Unfortunately, it doesn't, too well. Most OEMs are still locked in a struggle to compete on price with strategies focused on cost-reduction and quality improvement, rather than innovation. But the shortcomings of cost-reduction have begun to surface -- companies can't cut their way to growth. Wall Street recognizes the difference between incremental improvements from cost-cutting and the long-term promise of increased earnings from innovation. That recognition shows up in the form of premiums awarded in the market value of noted innovators.

One appliance producer seems committed to change, however. Boasting a 10-percent hike in share price and a 15-percent increase in appliance sales -- an all-time high for the company --- Maytag Corporation is growing its shareholder value through an innovation strategy. Known as Intelligent Innovation, Maytag's strategy connects its new technologies and new thinking to the whole idea of appliance design. Rather than competing on cost, Maytag actually charges more for its products because Intelligent Innovation improves the total product: service, functionality, interface, design, etc., and results in superior product performance. Intelligent Innovation is Maytag's game plan for success. It's how the company interacts with consumers, reinforces the strength of its premium brands, increases sales volume in upper price segments, and enhances profit margins.

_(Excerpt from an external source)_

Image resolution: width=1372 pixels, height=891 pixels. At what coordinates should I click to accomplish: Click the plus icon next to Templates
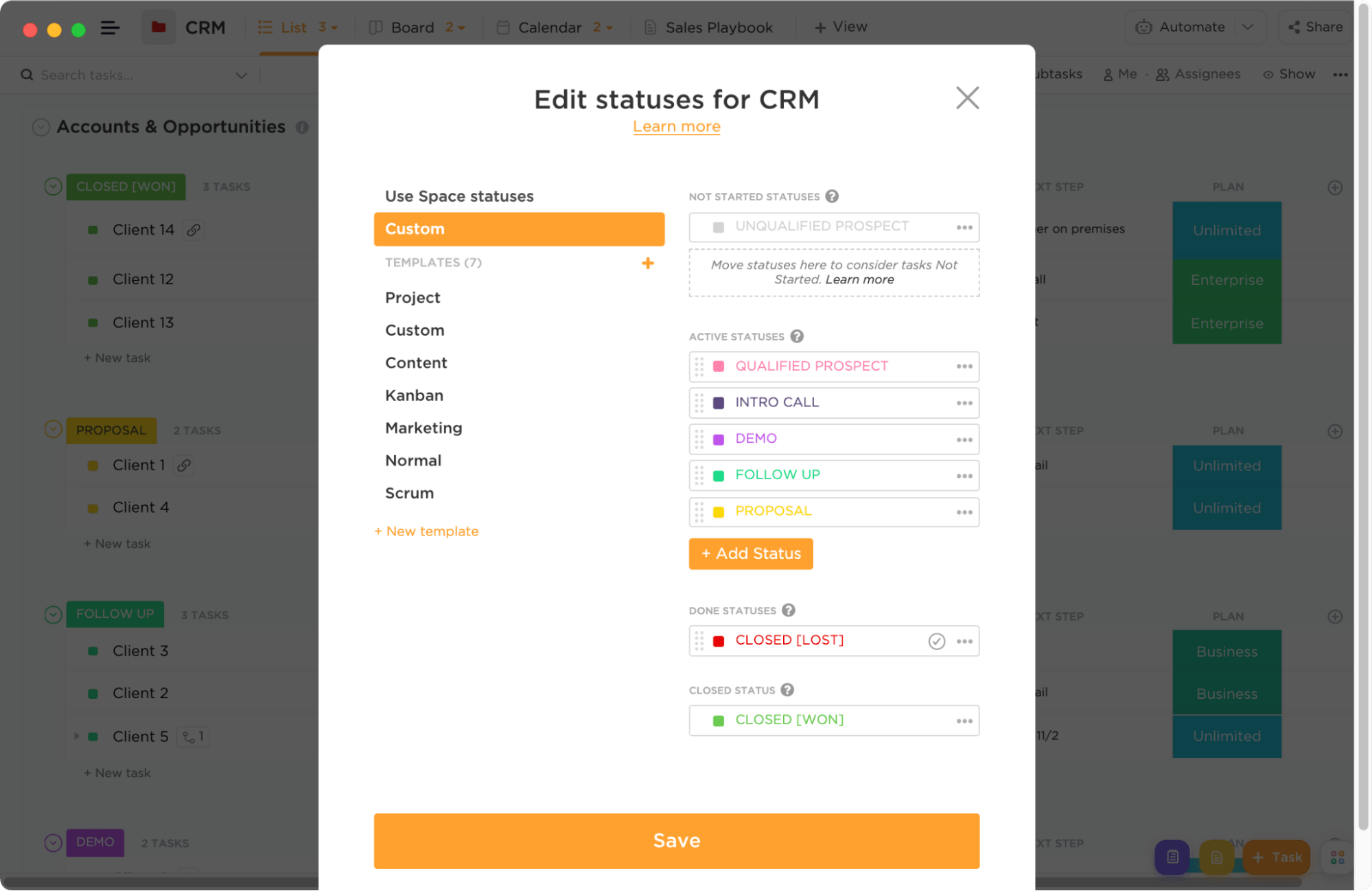647,263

The share price indicates that the return on Maytag's investment is paying off.

In a recent global survey on innovation, 85 percent of senior executes surveyed cited innovation as one of the top five critical success factors to growth. Yet only 15 percent thought they did an adequate job of managing innovation. Simply choosing and stating a strategy does not ensure that it will take hold. Innovation as a strategy is hard to achieve. Barriers exist on both the technology and market/customer intelligence fronts. In technology-driven industries like appliances, there is often a technology-push mentality or a poor understanding of the link between technologies, products, and markets. There is also the frequent misconception that innovation is exclusively the responsibility of R&D. Maytag's got it right. Innovation is about everything a company does: products, processes, services, and performance, and everyone in the organization plays a part.

Although product innovations can rejuvenate a company, one of the more difficult tasks is changing an organization's mindset and culture -- linking operational excellence and product innovation through people. To develop and operate effective innovation processes such as idea generation and screening, information/intelligence gathering, and planning, an organization is challenged to work across functional and often business boundaries. To overcome this obstacle, an organization needs to make a conscious decision to not only change the overall corporation's vision and strategy, but also change the mindset and culture of the organization. The culture change at Maytag occurred by actually integrating the vision and strategy with the business plans. Maytag created an environment where people thought, "I'm playing in the innovation arena, but I'm also contributing because I'm making my operations better."

Innovation is also hard to achieve because it is easily confused with a short-term, one-time breakthrough, a creative line extension, or a new technology. However, companies who live innovation know that it can actually be measured and managed in a continuous, long-term process. Some characteristics to monitor include rapid learning, risk taking, recognition and rewards, consumer and customer insights, elevated R&D importance, innovation networks, and manufacturing and operations processes improvements.

As an organization that now shares technologies, ideas, and people, it is not afraid to try new ideas and challenge the status quo. Maytag's COO, Lloyd Ward said, "We're developing a new model where innovation is institutionalized in the culture to yield a consistent and powerful driver of growth and long-term competitive advantage."